Monday, June 25, 2012

Last of His Kind

Shed a tear, if you will for Lonesome George, age unknown but around a hundred, who passed away yesterday in his home in the Galapagos Islands. George was a Pinta Island tortoise (Chelonoidis nigra abingdoni), the last known specimen of his kind. He was found on Pinta Island in 1971, and relocated for his own safety to a pen in a national park. Attempts to mate him with females of closely related subspecies were, not too unsurprisingly, unsuccessful.

Why should you care about George? After all, he was just a turtle, albeit a famous, well-loved, 200-pound turtle. He wasn’t even particularly handsome, even for a turtle. If I can’t convince you that an obscure subspecies of turtle is important, or that George was a living creature, and as such deserves just a smidgen of respect, perhaps you’ll agree that George can stand as a symbol for a lot of last-of-his-kind animals to whom we’ve bade farewell. In 1914, the last passenger pigeon, called Martha, died in the Cincinnati Zoo (not bad enough that she was the last of her kind, but she also had to spend her waning years in Cincinnati). Benjamin, the last thylacine (a marsupial wolf-like creature) died in the Hobart Zoo in Tasmania in 1936. Saddest (to a grouse researcher like me) was Booming Ben, the last-of-his-kind heath hen, who died in Martha’s Vineyard after spending his last four years calling in vain for a mate. His cause of death is officially unknown, but you and I know that he died of a broken heart.

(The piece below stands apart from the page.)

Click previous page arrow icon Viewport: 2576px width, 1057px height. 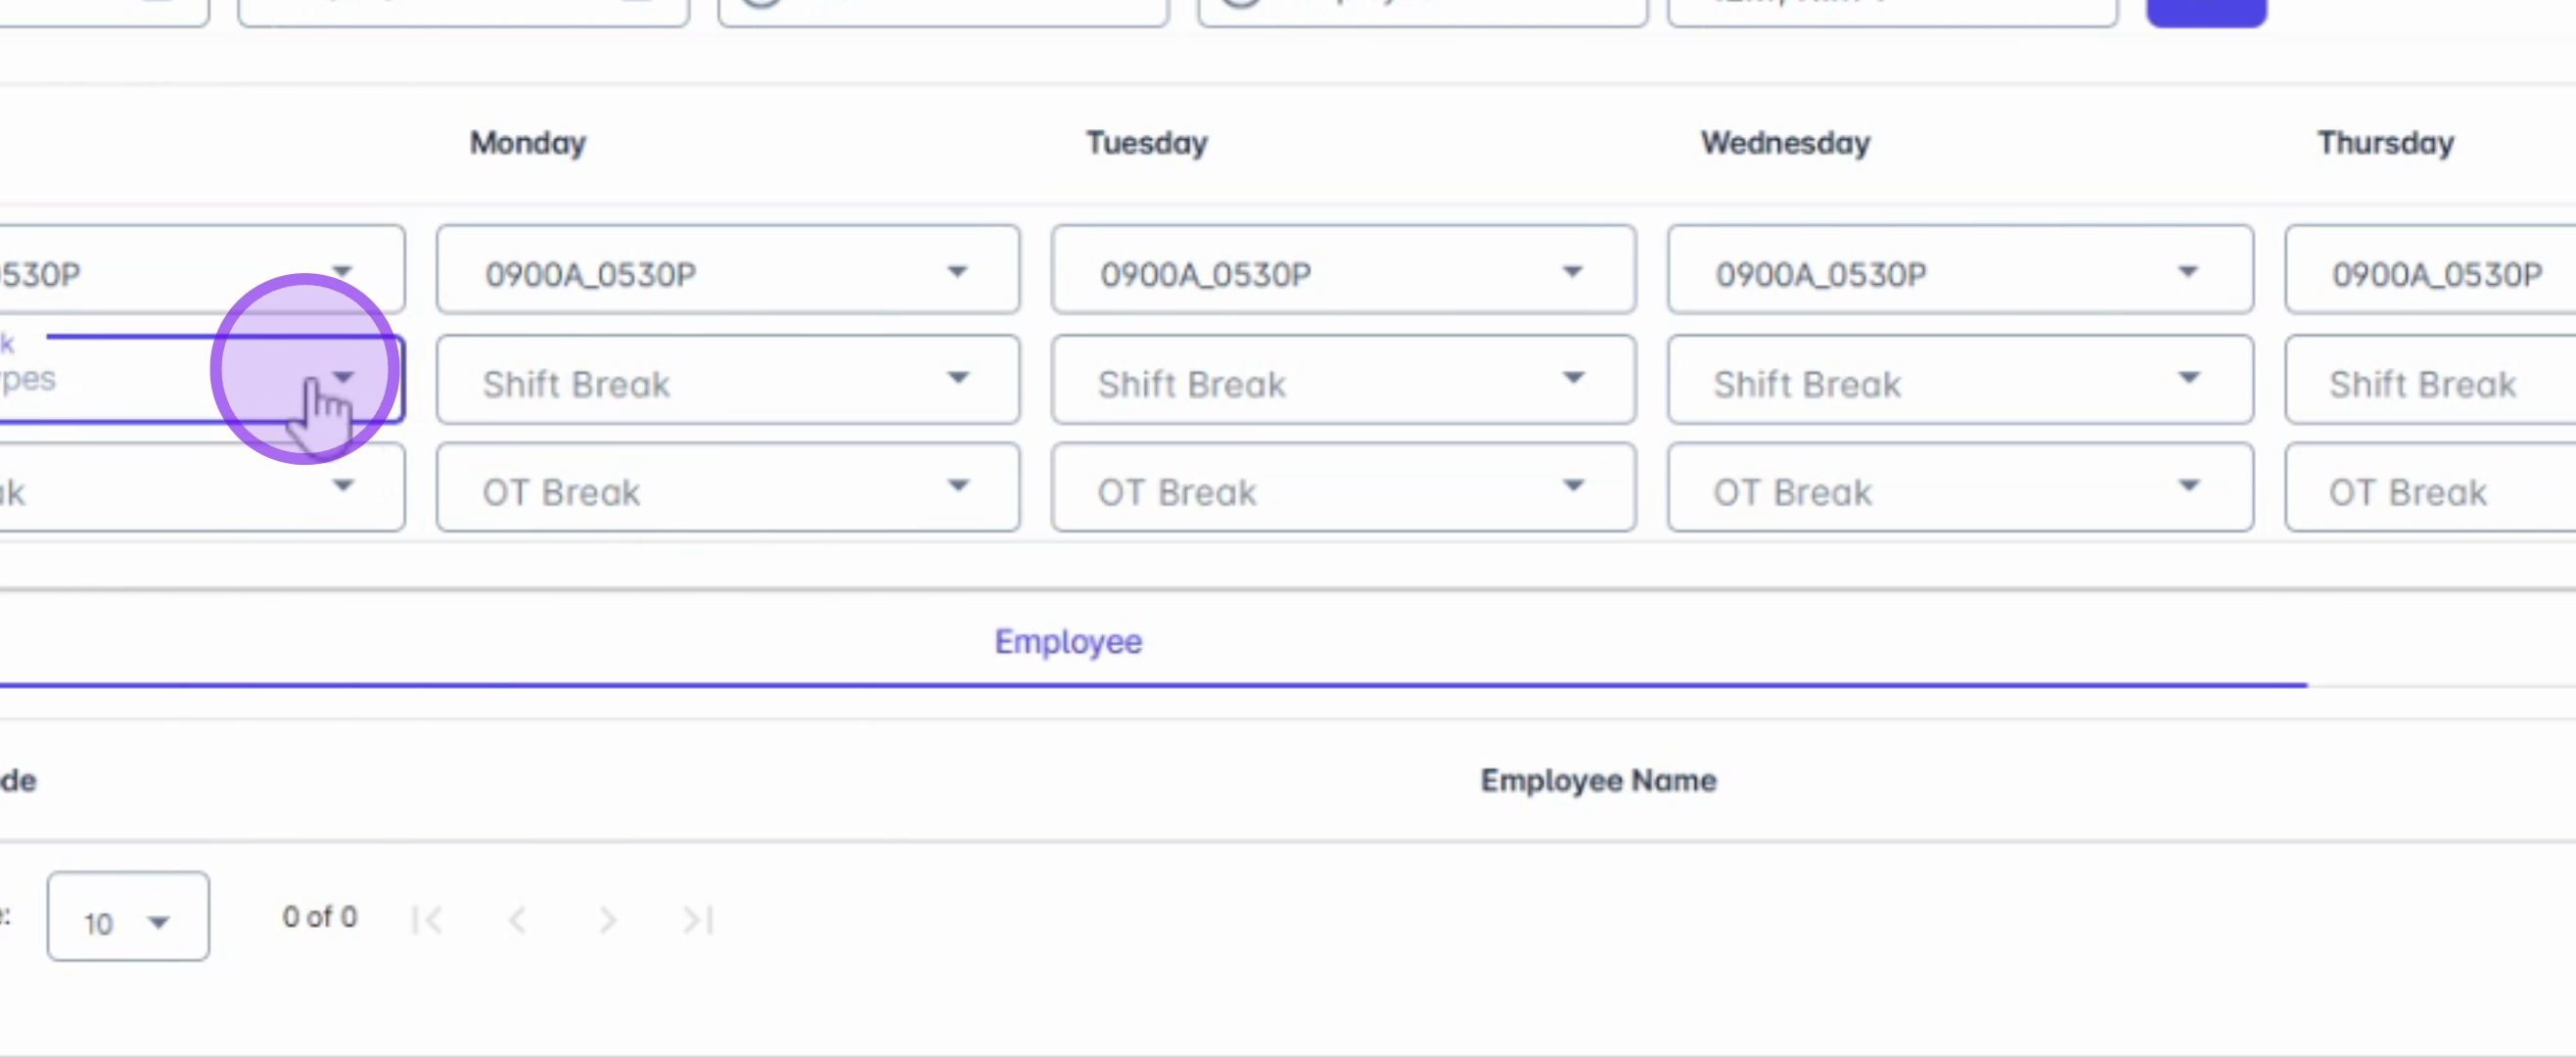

What happened to these animals? Why did they disappear? Some will suggest that they lost in the big game of evolution, that they were unable to adapt and so vanished, and rightly so. Don’t you believe it. In the 1700s and 1800s, passenger pigeons may have been the most numerous animal on earth. During colonial times, heath hens were so common that people looking for work would bargain with prospective employers to have an upper limit on the number of times per week they could be fed the tasty birds. Other now-extinct animals, such as Carolina parakeets and great auks, leave behind similar stories of their prodigious numbers. These animals, and others like them, had existed for tens or hundreds of thousands of years in immense populations.

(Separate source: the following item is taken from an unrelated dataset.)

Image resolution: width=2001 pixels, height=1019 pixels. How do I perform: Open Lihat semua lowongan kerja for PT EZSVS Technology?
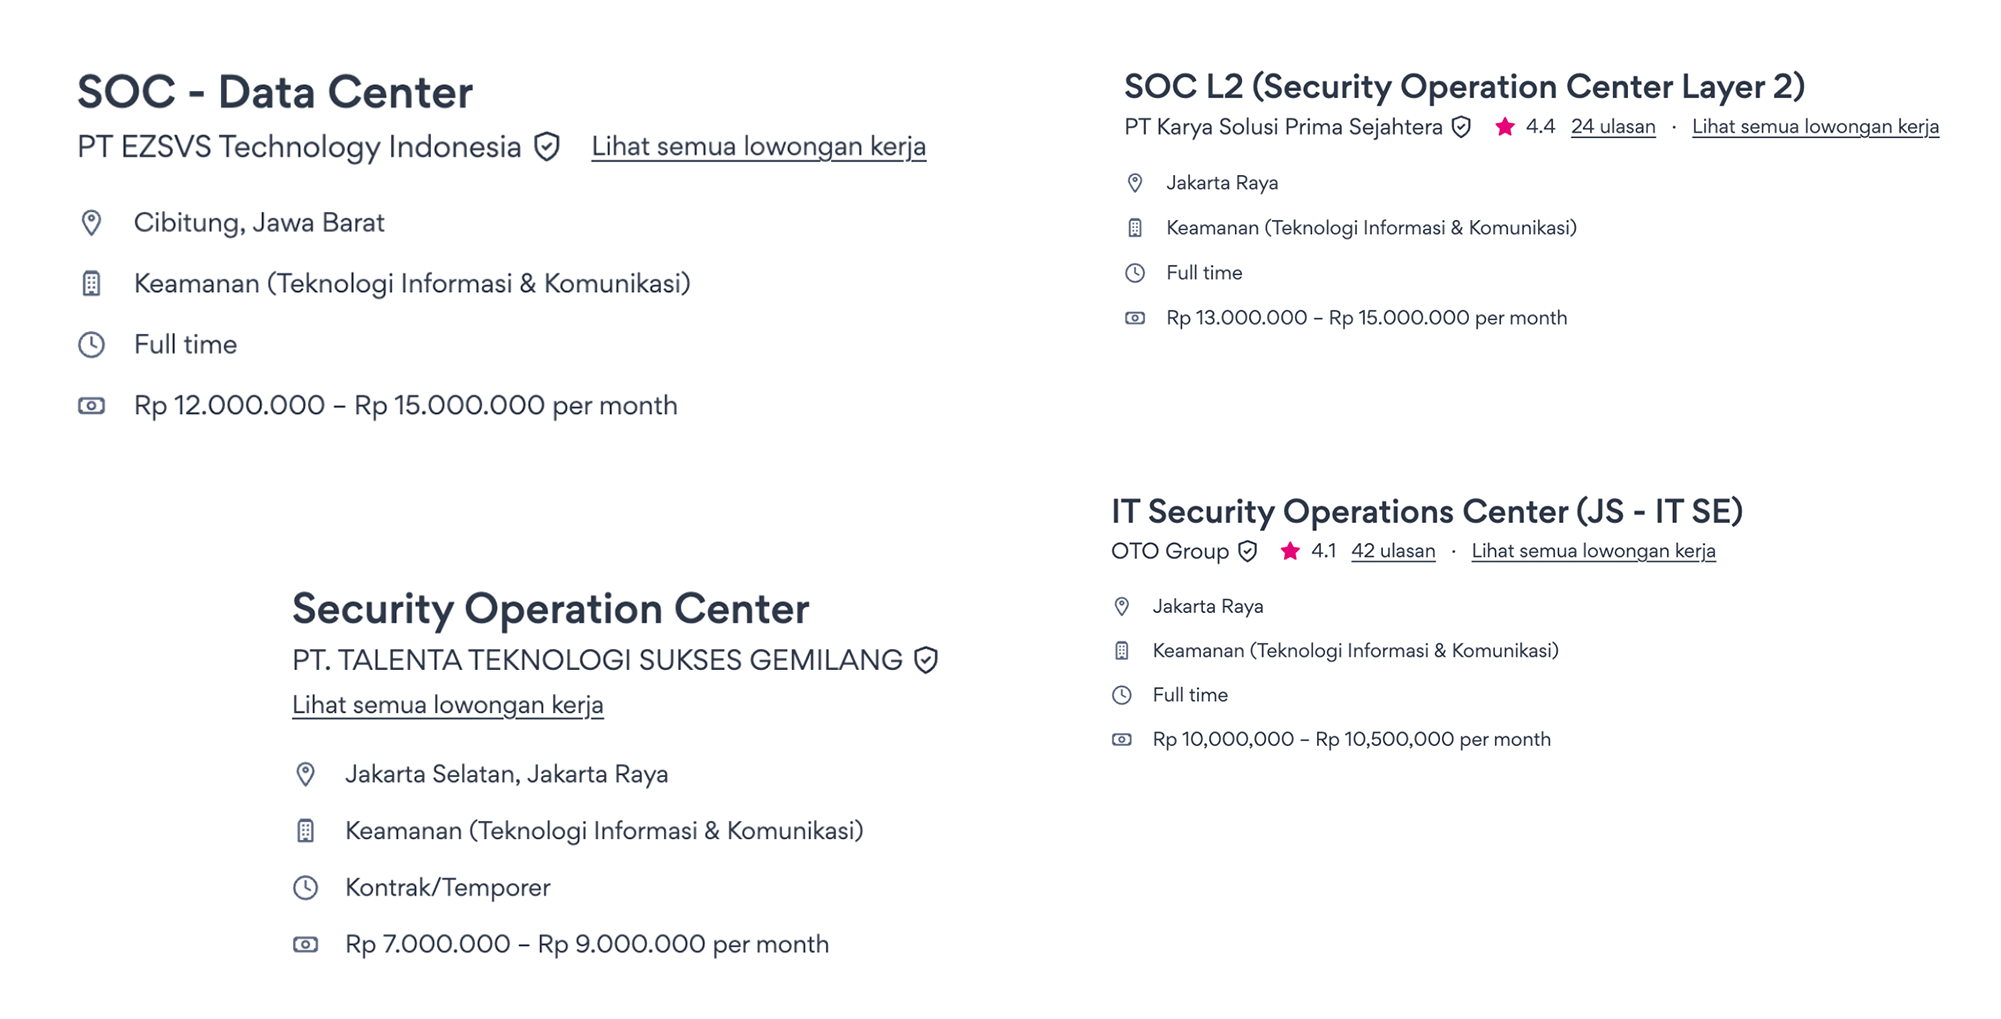[x=761, y=145]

What happened to them was us. Human interference, beginning with our first ancestors to stumble out of Africa, changed the habitats where these animals spent uncounted eons evolving. Thylacines were hunted out of existence beginning with the first few people who landed in Australia. Heath hens depended on (wait for it…) heaths; as these were converted to cropland and cities, the birds had no place to do their elaborate mating dances. Passenger pigeons may have been doomed by the destruction of a single large forest where the bulk of the population reproduced. George’s Pinta Island tortoises were condemned when feral goats destroyed the native vegetation on his island.

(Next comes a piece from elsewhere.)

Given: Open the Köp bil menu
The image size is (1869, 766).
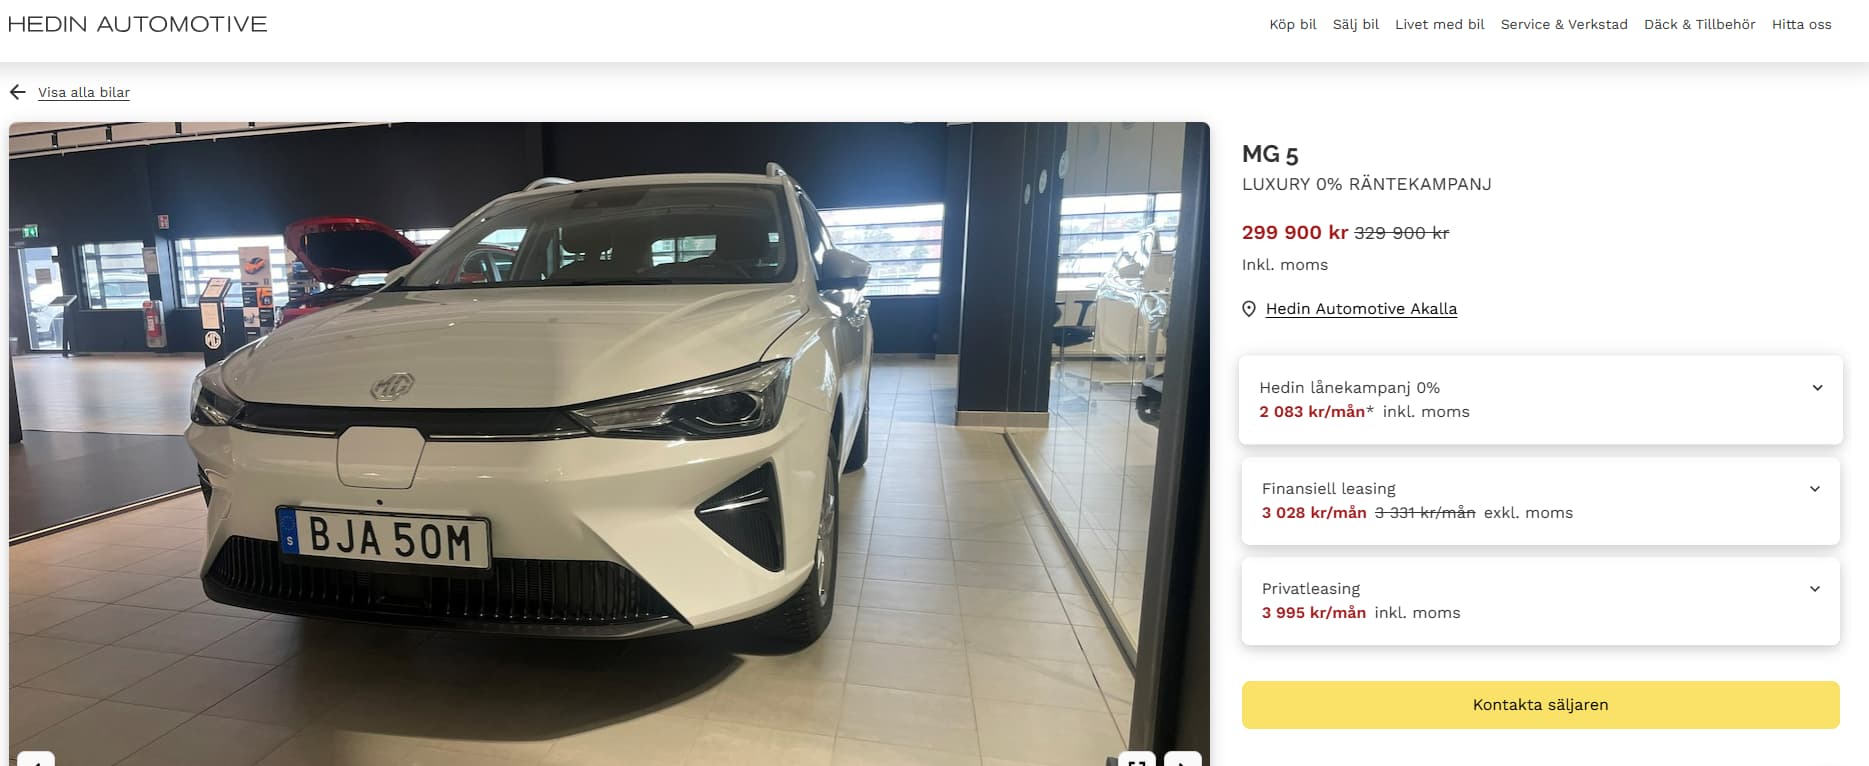Looking at the screenshot, I should tap(1293, 24).
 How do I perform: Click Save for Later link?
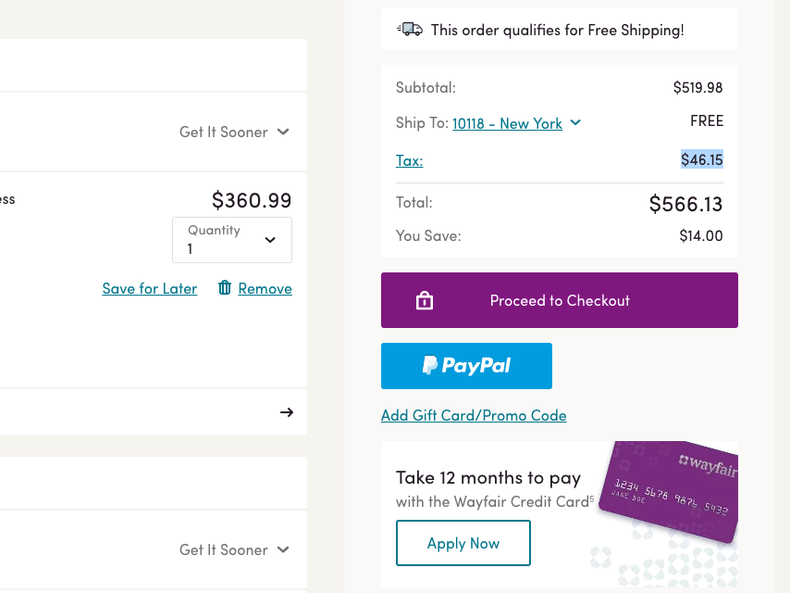pos(149,288)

We have hunted, harassed, poisoned, and shot hundreds of species out of existence. We’ve destroyed innumerable acres of habitat, converting it to croplands, or grazing land, or Wal-Mart parking lots. Where we haven’t outright destroyed habitat, we’ve fragmented it into uselessness, or polluted it with pesticides, or introduced pests, parasites, competitors, or predators that don’t belong where we’ve put them. The coup de grace may well be climate change; as the earth warms animals are forced north, or to higher elevations, and there’s only so far up an animal can go, and he can’t take the plants he needs with him.

Again, what do you care? Aren’t we doing just fine without heath hens and ivory-bills? Doesn’t my car run just fine without any help from Steller’s sea cows? What does a golden toad have to do with me? Honestly, the last Chaco azul pupfish probably died without impacting you negatively. But we can’t really be sure. It turns out that the environment is made up of millions of species all linked together in complex webs of interdependence that ecologists are only beginning to understand. Perhaps you could think of the ecosystem as a huge Jenga game, and we’ve pulled out an awful lot of pieces. And there are a lot of pieces just on the verge of being pulled out. A quarter of the world’s birds are considered threatened or endangered. That doesn’t mean that three-quarters are in good shape, either; for many species of birds, nobody has studied whether or not their populations are stable. Reptiles, mammals, and especially amphibians are in similar straits.

So, this evening, drink a toast to George, the last of his kind. But not the last last-of-his-kind that we’ll hear about.